Introduction / Context:
This question deals with a special set of two digit numbers whose digits are the same, meaning they are unchanged when the digits are interchanged. These are simple palindromic two digit numbers, and you are asked to find their average. The problem tests your ability to identify the full set correctly and then use a basic property of evenly spaced numbers.

Given Data / Assumptions:

• We consider two digit numbers where both digits are the same.
• Examples given include 11, 22, 33, and so on.
• We must find the average of all such numbers.
• All such numbers lie between 10 and 99.

Concept / Approach:
The numbers described are 11, 22, 33, 44, 55, 66, 77, 88 and 99. These form an arithmetic progression with a constant difference of 11 between consecutive terms. For any arithmetic progression, the average (mean) of all terms is equal to the average of the first and last terms. This allows a quick calculation without summing each term individually.

Step-by-Step Solution:
Step 1: List all two digit numbers with identical digits: 11, 22, 33, 44, 55, 66, 77, 88, 99. Step 2: Confirm that these form an arithmetic sequence with common difference 11. Step 3: The first term a = 11, the last term l = 99. Step 4: The average of numbers in an arithmetic progression is (a + l) / 2. Step 5: Compute (11 + 99) / 2 = 110 / 2 = 55. Step 6: Therefore, the average of all such two digit numbers is 55.
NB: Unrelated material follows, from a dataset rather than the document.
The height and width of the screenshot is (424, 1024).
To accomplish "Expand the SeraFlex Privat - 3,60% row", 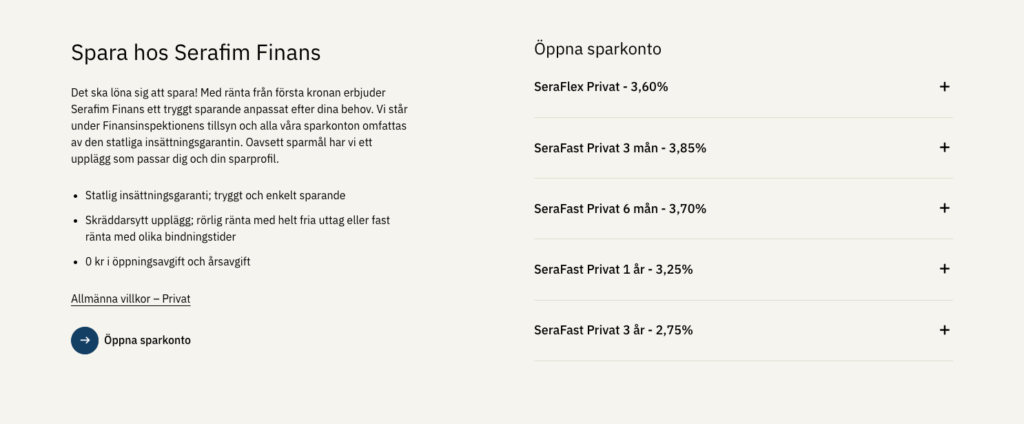I will click(x=601, y=87).
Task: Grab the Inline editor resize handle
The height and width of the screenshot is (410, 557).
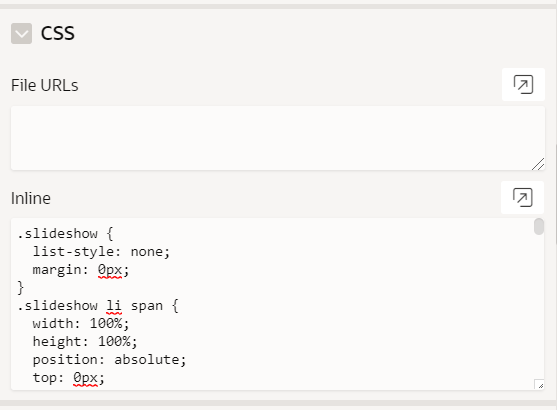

Verification / Alternative check:
We can verify by explicitly summing the numbers. Sum = 11 + 22 + 33 + 44 + 55 + 66 + 77 + 88 + 99. Group them in pairs around the centre: (11 + 99) + (22 + 88) + (33 + 77) + (44 + 66) + 55. Each pair sums to 110, and there are 4 such pairs plus the middle term 55. So total sum = 4 * 110 + 55 = 440 + 55 = 495. There are 9 numbers, so average = 495 / 9 = 55. This matches our earlier calculation.

Why Other Options Are Wrong:
Values such as 53, 54, 56 or 50 do not reflect the symmetric placement of the numbers around 55. Because the smallest term (11) and largest term (99) are equally spaced around 55, and the sequence is perfectly symmetric, the average must be exactly 55. Any other value would break this symmetry and would not equal (11 + 99) / 2.

Common Pitfalls:
Sometimes students mistakenly include numbers like 10 or 100 or forget to include all nine numbers. Others may incorrectly think they need to find the average of individual digits rather than the numbers themselves. Recognising the structure as a simple arithmetic progression and using the first and last term formula is the quickest and safest method.

Final Answer:
The average of all such two digit numbers is 55.